- L’Union européenne envisage d’interdire toutes les transactions crypto avec la Russie afin de bloquer un canal majeur de contournement des sanctions internationales.
- Bruxelles cible les successeurs de Garantex, alors que cet exchange et Nobitex ont concentré plus de 85 % des flux crypto vers des entités sanctionnées en 2024.
- La mesure doit être approuvée à l’unanimité, mais trois États membres freinent, ce qui pourrait retarder ou assouplir cette interdiction historique.
Une offensive ciblée contre les héritiers de Garantex
Bruxelles prépare un nouveau tour de vis. Selon un document obtenu par le Financial Times, l’Union européenne envisage d’interdire l’ensemble des transactions en cryptomonnaies avec la Russie, dans le but de couper un canal d’évasion des sanctions de plus en plus exploité par Moscou.
Dans le viseur : les « entités crypto russes clones« , créées à partir de plateformes déjà sanctionnées, et utilisées pour continuer à faciliter des échanges qui financent l’effort de guerre en Ukraine. Le texte vise explicitement à empêcher l’émergence de successeurs à Garantex, l’exchange russe sanctionné par l’UE l’année dernière.
Garantex, plaque tournante du contournement des sanctions
L’enjeu n’est pas théorique. Selon TRM Labs, spécialiste du renseignement blockchain, Garantex et l’exchange iranien Nobitex ont concentré à eux seuls plus de 85 % des flux entrants vers des entités et juridictions sanctionnées en 2024. Les États-Unis ont également renforcé leurs propres sanctions contre Garantex, le département du Trésor estimant que la majorité des fonds reçus par la plateforme provenaient d’autres exchanges liés à des activités criminelles.
Malgré ces mesures, de nouvelles entités continuent d’apparaître pour prendre le relais, rendant le dispositif actuel insuffisant aux yeux de Bruxelles.
Le Kirghizistan dans le collimateur
Le projet de l’UE ne se limite pas à la crypto.

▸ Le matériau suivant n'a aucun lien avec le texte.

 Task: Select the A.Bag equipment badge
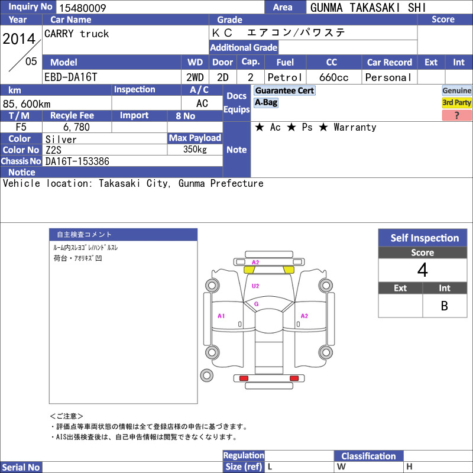(x=265, y=102)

Bruxelles propose également d’interdire l’exportation de certains biens à double usage vers le Kirghizistan, soupçonné de servir de relais pour des livraisons de composants électroniques utilisés dans des drones et des armes russes.
Les chiffres avancés dans le document sont éloquents : les importations de produits prioritaires depuis l’UE vers le Kirghizistan ont bondi de près de 800 % depuis le début de la guerre, tandis que les exportations du pays vers la Russie ont augmenté de 1 200 %. Un circuit de contournement que Bruxelles qualifie de « risque particulièrement élevé ».
Un vote à l’unanimité, trois pays réticents
Pour entrer en vigueur, ces mesures devront obtenir l’approbation unanime des 27 États membres. Or, selon le Financial Times, trois pays se montrent déjà réticents face à une interdiction totale des transactions crypto avec la Russie.
Un obstacle politique qui pourrait ralentir ou édulcorer le texte final, dans un contexte où l’UE tente de maintenir un front uni sur les sanctions tout en composant avec des intérêts économiques divergents entre ses membres.
Si elle est adoptée, cette interdiction marquerait un précédent réglementaire majeur en Europe. Elle imposerait de facto aux exchanges et prestataires crypto opérant dans l’UE de bloquer toute interaction avec des portefeuilles ou entités identifiés comme russes, renforçant considérablement les obligations de conformité.